Growing up in New York City during the years of the Depression, identical twins Diskin and his brother Marty lived lives that were “outside the realm of normal, ordinary human experience.” Their genetic peculiarity provided them with a connection unlike any other, allowing each to know what was in the other’s mind, to feel what was in the other’s heart, and even to remember an experience of the other’s as their own. Despite this closeness, or perhaps because of it, they became estranged as adults. Not until Marty was diagnosed with chronic lymphocytic leukemia in his 40s did the two begin their inevitable voyage back into each other’s lives. Then, when his illness suddenly turned life-threatening some 20 years later, the journey was complete as they faced their final battle together. The author describes in painstaking detail the variety of chemotherapies, surgeries, and other medical procedures Marty endured, culminating with a bone-marrow transplant (in which the author served as donor).

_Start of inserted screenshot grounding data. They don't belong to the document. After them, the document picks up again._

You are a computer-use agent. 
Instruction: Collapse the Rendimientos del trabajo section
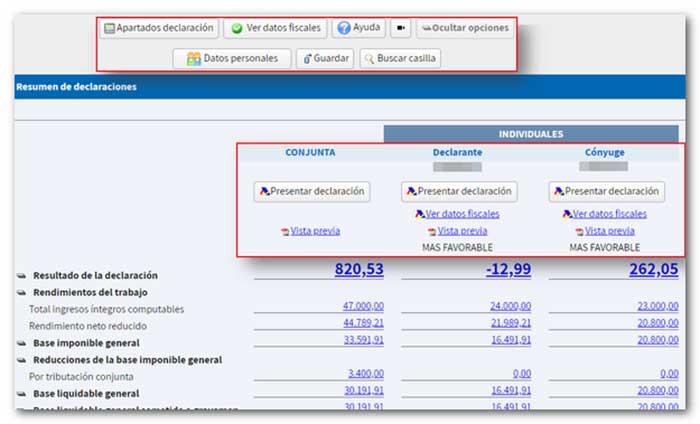(x=21, y=292)
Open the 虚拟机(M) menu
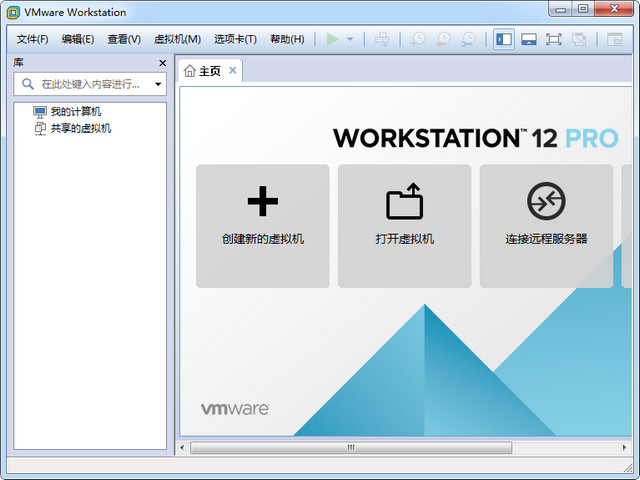This screenshot has height=480, width=640. (x=177, y=39)
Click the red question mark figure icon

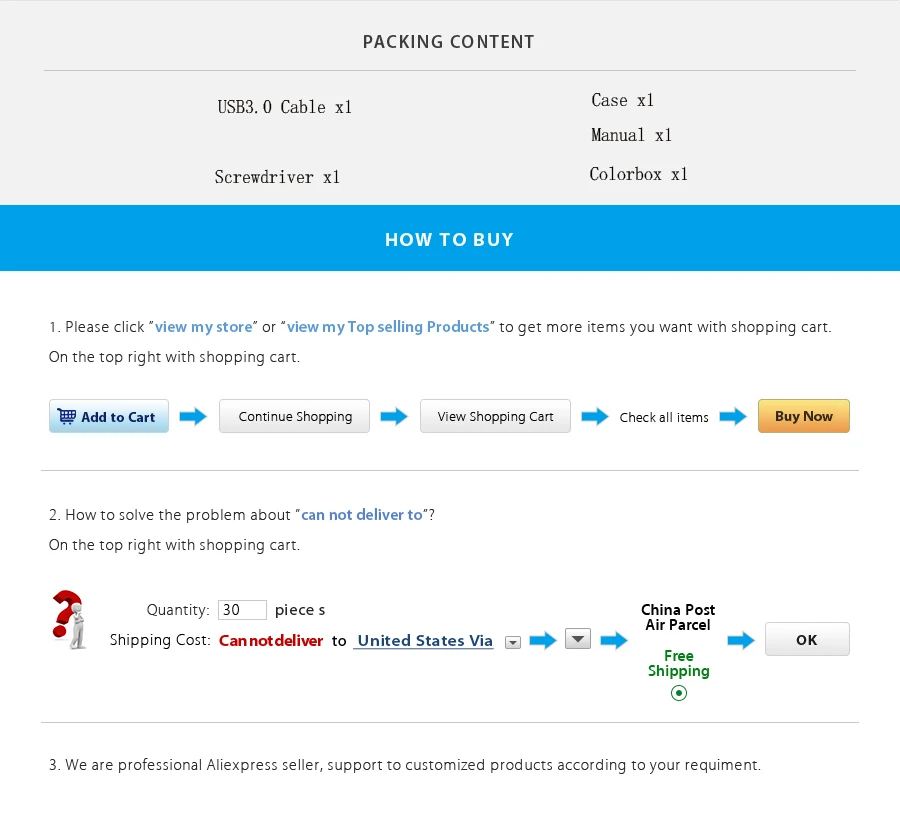pos(68,620)
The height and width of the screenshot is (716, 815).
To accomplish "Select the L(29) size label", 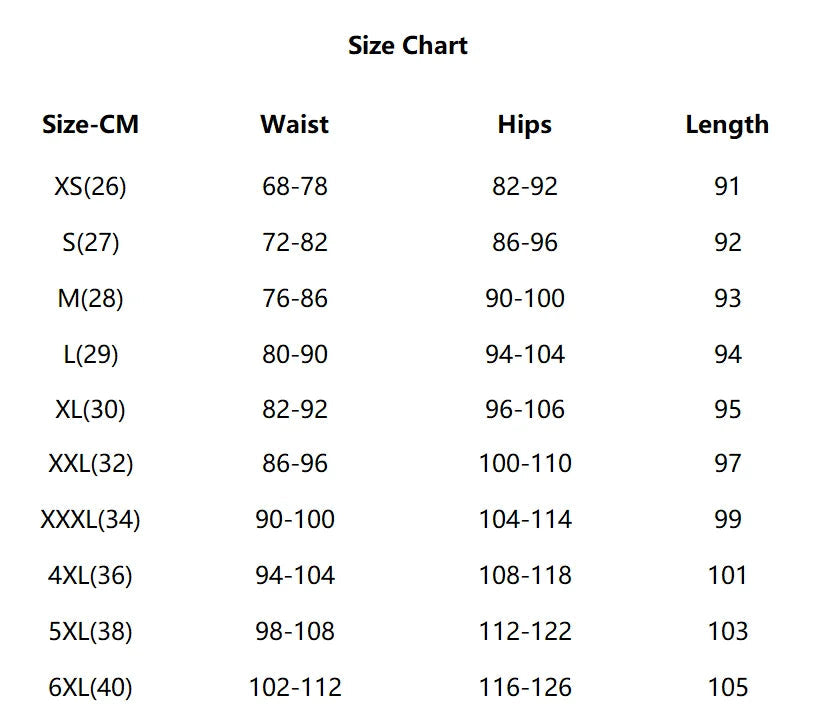I will [90, 354].
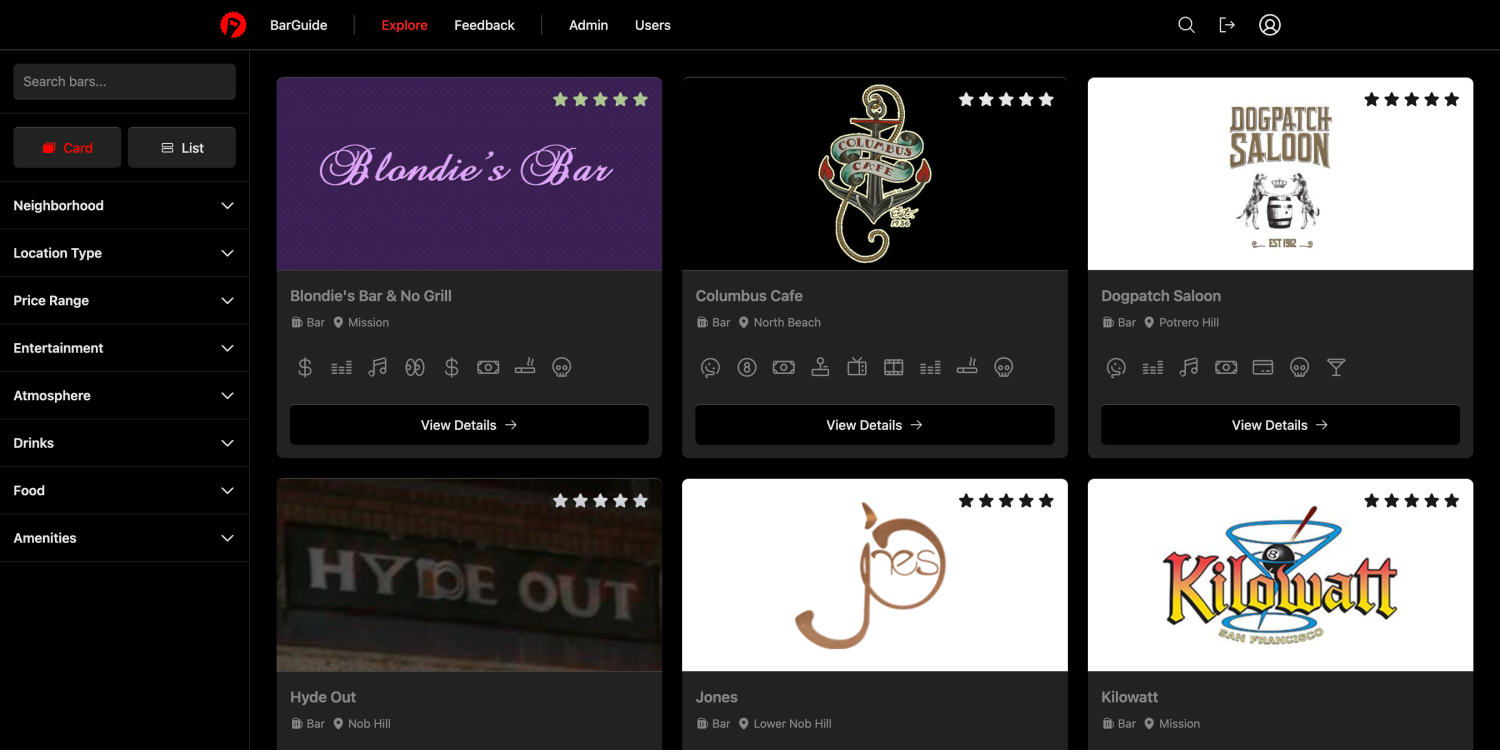The image size is (1500, 750).
Task: Click the cocktail glass icon on Dogpatch Saloon
Action: pyautogui.click(x=1335, y=368)
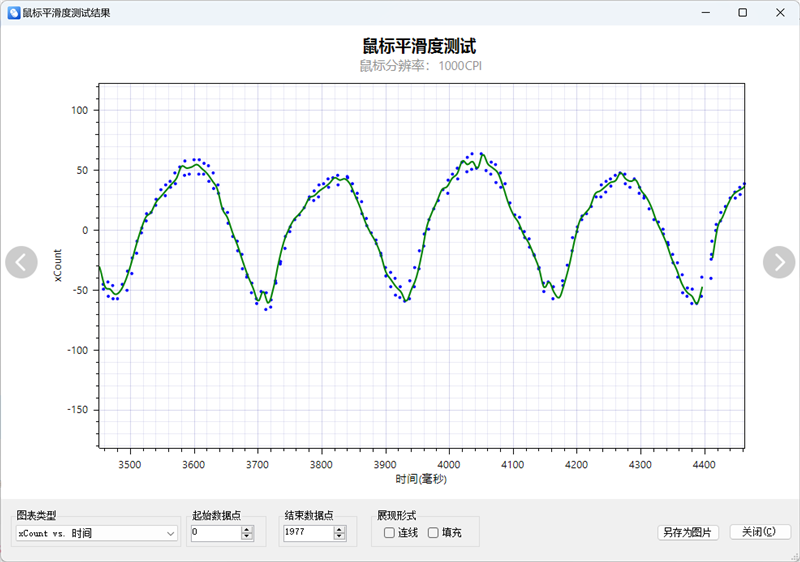800x562 pixels.
Task: Focus the 结束数据点 input field
Action: coord(306,534)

It is during these few years, the last of Marty’s life, that Diskin came full circle in his appreciation for his twin and the unique closeness they shared, especially as he had to face his death and the loss of part of himself. “For nontwins, the death of even the most beloved person is the death of another. For Marty and me there is no entirely discrete other.” In this generous and compassionate story, the author paints his love for his brother in warm and deep tones.
An honest and heartfelt look at what it means to be a twin and how it feels to lose a brother.